Here's a few examples where we've been burned:

* As recently mentioned, we had two versions of python installed on a system, and removing python3.8 attempted to remove bind-tools, which in turn would have wanted to deinstall bind9.  A more recent bind-tools didn't require python at all -- but that upgrade path wasn't suggested as part of it.  Pkg remove only attempts to remove things, not fix a running system.  Pkg doesn't have any option to keep leaf packages installed at all cost.  Nor does it fire the solver when doing a pkg remove.

* We run RT, against PostgreSQL.  We installed p5-DBD-Pg (which is not a direct dependency), During a routine pkg upgrade, because of a default version change, p5-DBD-Pg forced an upgrade from postgresql12-client to postgresql13-client.  It did not, however, cause an upgrade to postgresql13-server, it only caused postgresql12-server to be removed because it conflicted with postgresql13-client.  The ultimate fix here was a full dump and restore to get from pg12 to pg13, which took hours.

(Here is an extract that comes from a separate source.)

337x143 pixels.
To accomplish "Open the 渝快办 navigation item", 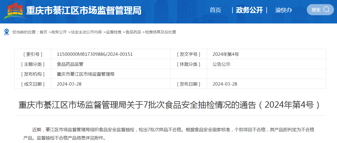I will [284, 10].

* On a recent upgrade where ruby30 became the default, we were left with a puppet6 install that had no ruby interpreter it could run with.  The puppet6 port is marked as broken (because it doesn't work with ruby30), but pkg didn't deinstall it, threw no warnings about it, because its listed as having ruby30 as a dependency, as opposed to a lower ruby.  The solution was "Well, I guess we're upgrading to puppetserver 7 tonight, hope there's no fallout from that".  Luckily, our manifests are really solid, but in the older days of puppet, there were a lot of breaking changes.

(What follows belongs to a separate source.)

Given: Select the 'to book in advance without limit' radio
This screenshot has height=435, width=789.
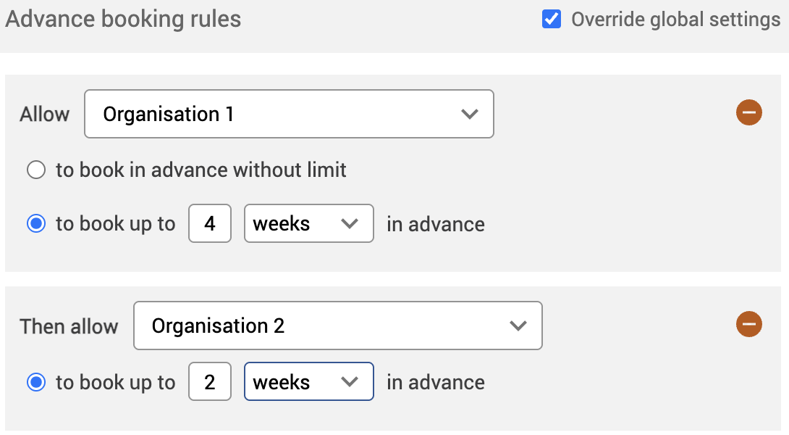Looking at the screenshot, I should (36, 170).
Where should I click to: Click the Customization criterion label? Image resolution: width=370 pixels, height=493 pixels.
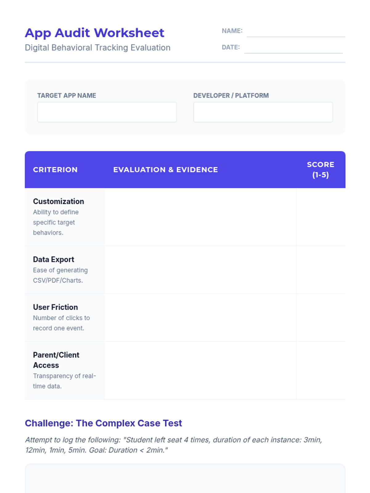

In all three of the cases, the old no-longer-default dependencies were still in the tree to be pkg installed.  In all three cases, pulling down a ports tree and editing make.conf to point at the old version might have been a reasonable solution, that wouldn't have carried forward with someone who just wants to be able to pkg upgrade their stuff, and it would have required building some major packages from scratch (in all three of the above, it would have resulted in building a language -- python, perl, and ruby, respectively).

Here's what I'm asking:

* Most of this could be solved by reading /usr/ports/UPDATING.  However, as someone who wants to trust the maintainers, and just use the packages, is there a way to see "Updating" without pulling down a ports tree?  You've baked a "pkg" command in to read it, but that's half the work.  (Perhaps, maybe, just make /usr/local/share/doc/pkg/UPDATING, itself a pkg that can be updated)?  Maybe, on-upgrade, print those things out as part of the process -- i.e. if the date on the UPDATING entry is sometime between now and when my pkg was installed...just print a "Hey, some warnings exist, you might want to read this, display [Y/n]".

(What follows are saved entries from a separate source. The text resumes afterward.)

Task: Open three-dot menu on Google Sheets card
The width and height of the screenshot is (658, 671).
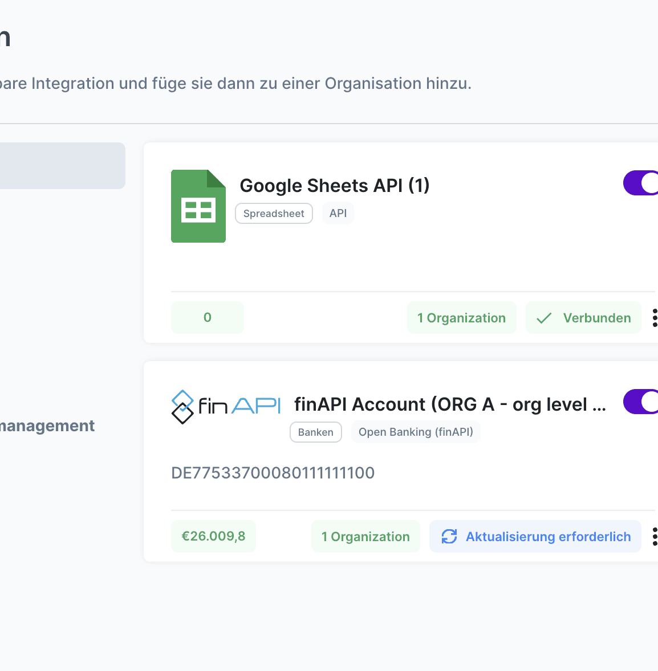Action: 655,318
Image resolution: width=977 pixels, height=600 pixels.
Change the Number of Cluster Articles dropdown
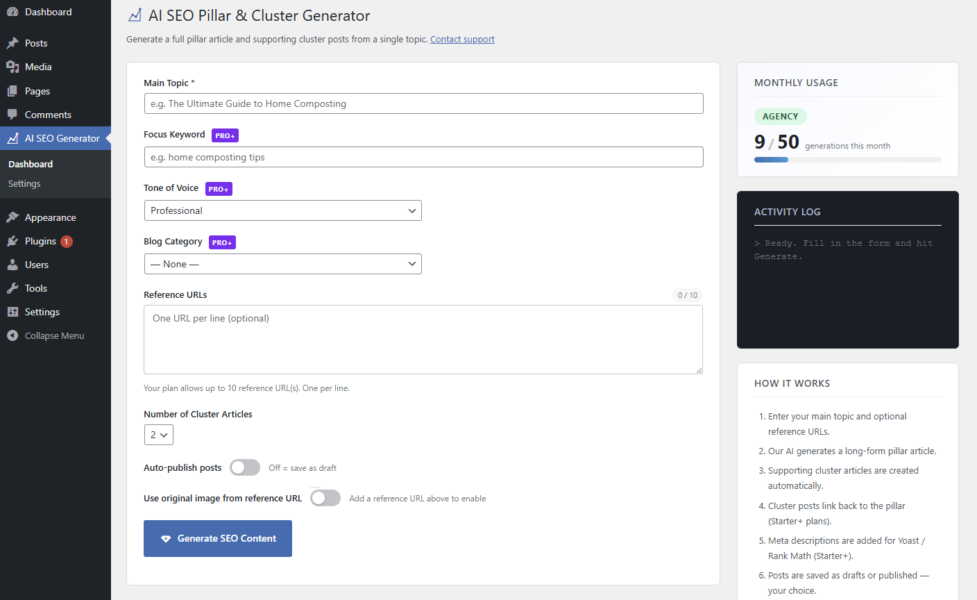click(x=159, y=434)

* In the special case of puppetserver6, if the thing is broken because it doesn't work with ruby, why not list the old ruby as a dependency?  I'm fairly certain in that case that multiple rubies could have coexisted.  (FWIW, it looks like puppet6 will probably never work with 3.0 per https://tickets.puppetlabs.com/browse/PUP-10957 <https://tickets.puppetlabs.com/browse/PUP-10957>).  Nobody made it a flavored port that could also work against ruby2.7.  The "upgrade" list didn't show that it would be upgraded/touched/deleted, so one was left to assume that it would "just work".  There should have been some way for the repo to have listed the broken version and warned me about it.  "Hi, this configuration WILL NOT WORK".

* Finally, some option to, when removing a dependency package, make the solver smarter in some way?  I know that's vague, but all the info to say "your currently installed version will be deleted if you remove this, but the following version would cause that to not happen" is present in the repo, it's just not clearly presented to the user.